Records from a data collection
◇ ◇ ◇
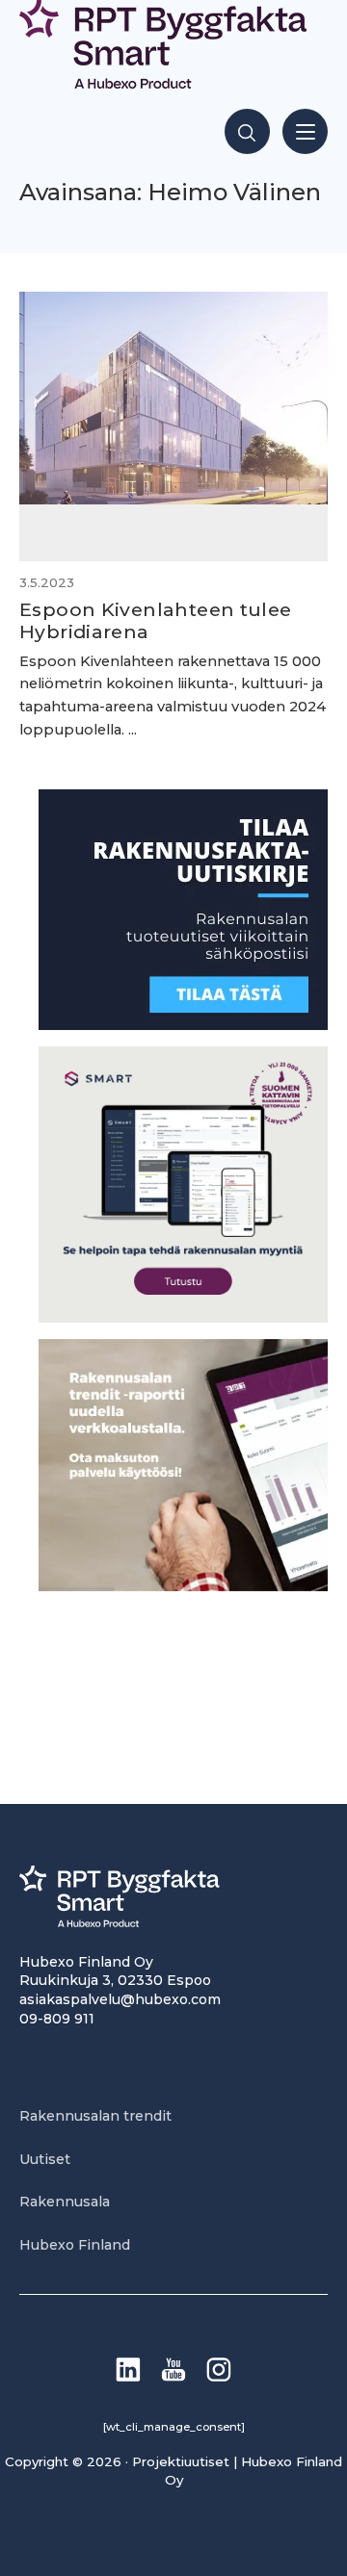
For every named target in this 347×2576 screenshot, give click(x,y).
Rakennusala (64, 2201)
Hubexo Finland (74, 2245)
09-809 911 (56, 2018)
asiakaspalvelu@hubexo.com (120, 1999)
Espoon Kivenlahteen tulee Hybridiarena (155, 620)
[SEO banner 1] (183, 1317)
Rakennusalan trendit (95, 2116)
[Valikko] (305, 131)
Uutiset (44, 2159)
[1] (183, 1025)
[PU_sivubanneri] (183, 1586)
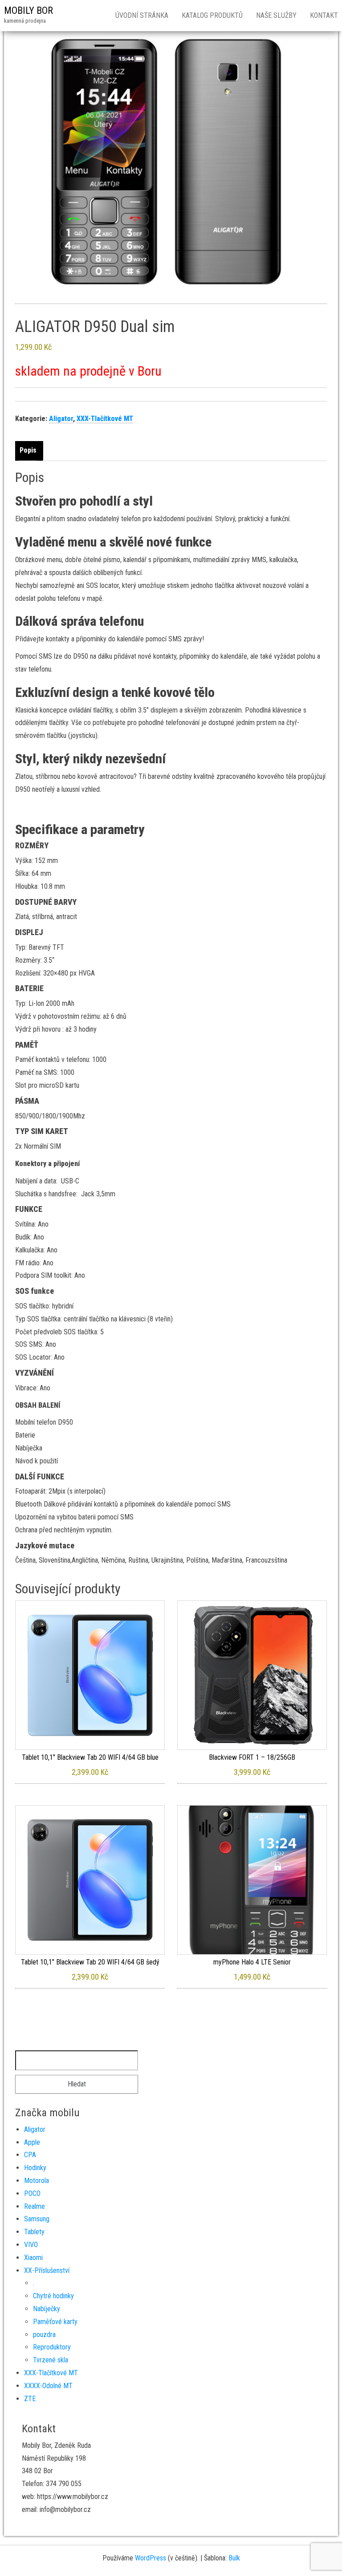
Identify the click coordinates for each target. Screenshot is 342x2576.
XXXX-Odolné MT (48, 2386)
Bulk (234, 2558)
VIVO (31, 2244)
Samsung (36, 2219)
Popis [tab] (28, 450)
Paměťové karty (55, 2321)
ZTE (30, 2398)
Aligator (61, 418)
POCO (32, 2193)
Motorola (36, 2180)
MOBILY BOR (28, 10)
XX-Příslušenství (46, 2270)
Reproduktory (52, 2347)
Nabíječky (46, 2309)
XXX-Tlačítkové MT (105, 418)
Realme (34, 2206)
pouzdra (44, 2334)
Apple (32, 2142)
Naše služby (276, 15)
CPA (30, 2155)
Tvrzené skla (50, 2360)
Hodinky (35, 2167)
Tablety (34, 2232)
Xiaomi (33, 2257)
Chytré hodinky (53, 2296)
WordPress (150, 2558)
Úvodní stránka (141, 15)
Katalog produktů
◇ ◇ ◇
- REQUIREMENT
Exactly the lines from the one that contains "[Valikko] (305, 131)" through the last line of the records should be set down, and the pictures should be dropped.

- ANSWER FOR THIS EXERCISE
[Valikko] (305, 131)
Uutiset (44, 2159)
[1] (183, 1025)
[PU_sivubanneri] (183, 1586)
Identify the click coordinates for each target. Screenshot is 342x2576.
XXXX-Odolné MT (48, 2386)
Bulk (234, 2558)
VIVO (31, 2244)
Samsung (36, 2219)
Popis [tab] (28, 450)
Paměťové karty (55, 2321)
ZTE (30, 2398)
Aligator (61, 418)
POCO (32, 2193)
Motorola (36, 2180)
MOBILY BOR (28, 10)
XX-Příslušenství (46, 2270)
Reproduktory (52, 2347)
Nabíječky (46, 2309)
XXX-Tlačítkové MT (105, 418)
Realme (34, 2206)
pouzdra (44, 2334)
Apple (32, 2142)
Naše služby (276, 15)
CPA (30, 2155)
Tvrzené skla (50, 2360)
Hodinky (35, 2167)
Tablety (34, 2232)
Xiaomi (33, 2257)
Chytré hodinky (53, 2296)
WordPress (150, 2558)
Úvodní stránka (141, 15)
Katalog produktů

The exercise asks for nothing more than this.